Work task:
Read through the lines below and copy the ones holding the string "column".

Entries supplied:
*** Begin section ***
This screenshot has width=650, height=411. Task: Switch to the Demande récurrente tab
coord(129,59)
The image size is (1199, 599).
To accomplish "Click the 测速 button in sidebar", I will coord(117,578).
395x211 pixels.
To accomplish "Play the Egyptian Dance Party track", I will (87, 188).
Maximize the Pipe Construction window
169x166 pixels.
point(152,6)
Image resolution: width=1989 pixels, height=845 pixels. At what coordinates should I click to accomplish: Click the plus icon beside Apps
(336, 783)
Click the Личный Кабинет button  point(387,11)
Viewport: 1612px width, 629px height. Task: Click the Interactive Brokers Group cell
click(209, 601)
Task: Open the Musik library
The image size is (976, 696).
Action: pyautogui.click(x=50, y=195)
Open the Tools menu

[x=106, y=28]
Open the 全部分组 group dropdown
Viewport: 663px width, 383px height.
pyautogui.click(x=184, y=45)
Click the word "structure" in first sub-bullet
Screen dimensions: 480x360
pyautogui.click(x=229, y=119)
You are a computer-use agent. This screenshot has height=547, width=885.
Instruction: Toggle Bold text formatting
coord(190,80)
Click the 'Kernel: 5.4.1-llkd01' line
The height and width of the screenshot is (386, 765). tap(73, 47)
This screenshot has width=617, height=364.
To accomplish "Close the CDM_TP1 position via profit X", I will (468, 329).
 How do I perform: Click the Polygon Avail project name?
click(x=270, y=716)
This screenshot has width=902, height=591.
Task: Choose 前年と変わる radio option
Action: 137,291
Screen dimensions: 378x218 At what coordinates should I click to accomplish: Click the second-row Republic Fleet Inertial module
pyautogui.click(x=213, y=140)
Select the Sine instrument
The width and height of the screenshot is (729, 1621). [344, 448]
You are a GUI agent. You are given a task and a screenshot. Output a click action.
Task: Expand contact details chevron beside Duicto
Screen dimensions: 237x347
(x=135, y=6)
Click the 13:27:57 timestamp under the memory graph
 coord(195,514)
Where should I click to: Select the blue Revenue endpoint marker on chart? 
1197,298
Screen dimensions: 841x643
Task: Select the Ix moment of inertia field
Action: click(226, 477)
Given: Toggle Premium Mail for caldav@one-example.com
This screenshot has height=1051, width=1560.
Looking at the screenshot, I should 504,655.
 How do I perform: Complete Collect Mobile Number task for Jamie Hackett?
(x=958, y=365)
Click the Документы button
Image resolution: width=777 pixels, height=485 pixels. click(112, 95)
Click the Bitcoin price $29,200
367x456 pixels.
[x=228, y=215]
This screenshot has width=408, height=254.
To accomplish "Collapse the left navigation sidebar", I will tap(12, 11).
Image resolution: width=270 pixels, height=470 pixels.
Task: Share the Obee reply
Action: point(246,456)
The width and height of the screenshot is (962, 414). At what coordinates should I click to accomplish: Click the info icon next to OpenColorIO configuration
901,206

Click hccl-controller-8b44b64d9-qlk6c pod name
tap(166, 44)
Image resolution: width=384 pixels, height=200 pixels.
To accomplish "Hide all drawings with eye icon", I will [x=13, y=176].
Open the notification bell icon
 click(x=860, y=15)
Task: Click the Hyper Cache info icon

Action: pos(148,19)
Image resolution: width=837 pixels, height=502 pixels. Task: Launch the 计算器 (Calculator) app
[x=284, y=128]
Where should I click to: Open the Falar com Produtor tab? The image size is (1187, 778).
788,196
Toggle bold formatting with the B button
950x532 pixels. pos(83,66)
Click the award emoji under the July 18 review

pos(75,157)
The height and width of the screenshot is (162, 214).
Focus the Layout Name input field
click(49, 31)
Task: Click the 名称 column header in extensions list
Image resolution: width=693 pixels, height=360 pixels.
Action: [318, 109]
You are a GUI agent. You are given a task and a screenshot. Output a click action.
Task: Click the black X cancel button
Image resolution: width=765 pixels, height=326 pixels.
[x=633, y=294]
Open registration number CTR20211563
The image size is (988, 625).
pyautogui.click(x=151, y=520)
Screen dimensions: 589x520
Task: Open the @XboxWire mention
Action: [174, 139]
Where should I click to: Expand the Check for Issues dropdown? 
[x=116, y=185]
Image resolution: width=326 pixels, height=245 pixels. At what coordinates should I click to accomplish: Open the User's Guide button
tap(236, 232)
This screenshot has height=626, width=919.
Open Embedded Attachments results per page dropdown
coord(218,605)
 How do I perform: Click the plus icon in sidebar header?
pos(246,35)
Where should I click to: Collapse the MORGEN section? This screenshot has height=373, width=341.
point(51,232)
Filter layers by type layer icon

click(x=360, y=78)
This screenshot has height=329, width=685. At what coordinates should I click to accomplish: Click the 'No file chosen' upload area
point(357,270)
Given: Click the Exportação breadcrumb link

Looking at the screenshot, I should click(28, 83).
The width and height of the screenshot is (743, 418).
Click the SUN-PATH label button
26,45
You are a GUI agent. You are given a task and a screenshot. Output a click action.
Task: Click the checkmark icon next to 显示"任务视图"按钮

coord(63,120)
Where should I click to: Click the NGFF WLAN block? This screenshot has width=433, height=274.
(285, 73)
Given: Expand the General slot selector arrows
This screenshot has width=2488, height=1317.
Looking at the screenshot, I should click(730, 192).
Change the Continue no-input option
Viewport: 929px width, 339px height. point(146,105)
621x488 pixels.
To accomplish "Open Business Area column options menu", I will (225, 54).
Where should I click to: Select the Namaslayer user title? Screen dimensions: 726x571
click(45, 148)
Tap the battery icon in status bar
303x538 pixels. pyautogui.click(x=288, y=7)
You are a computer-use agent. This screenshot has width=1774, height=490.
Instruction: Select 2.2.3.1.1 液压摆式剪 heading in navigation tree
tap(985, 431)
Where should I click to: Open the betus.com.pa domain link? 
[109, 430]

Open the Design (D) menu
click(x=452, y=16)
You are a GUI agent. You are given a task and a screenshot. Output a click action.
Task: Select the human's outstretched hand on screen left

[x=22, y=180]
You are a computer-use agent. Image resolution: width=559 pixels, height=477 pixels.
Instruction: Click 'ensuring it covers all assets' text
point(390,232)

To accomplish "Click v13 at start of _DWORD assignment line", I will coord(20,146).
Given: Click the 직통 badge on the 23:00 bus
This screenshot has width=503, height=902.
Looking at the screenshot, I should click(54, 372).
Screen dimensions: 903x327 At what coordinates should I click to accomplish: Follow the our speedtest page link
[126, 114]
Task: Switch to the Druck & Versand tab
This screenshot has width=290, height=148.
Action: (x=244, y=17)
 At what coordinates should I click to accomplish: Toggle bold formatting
*** End section ***
Solved exercise:
Task: Click the 名称 column header in extensions list
To accomplish "Open Business Area column options menu", I will (225, 54).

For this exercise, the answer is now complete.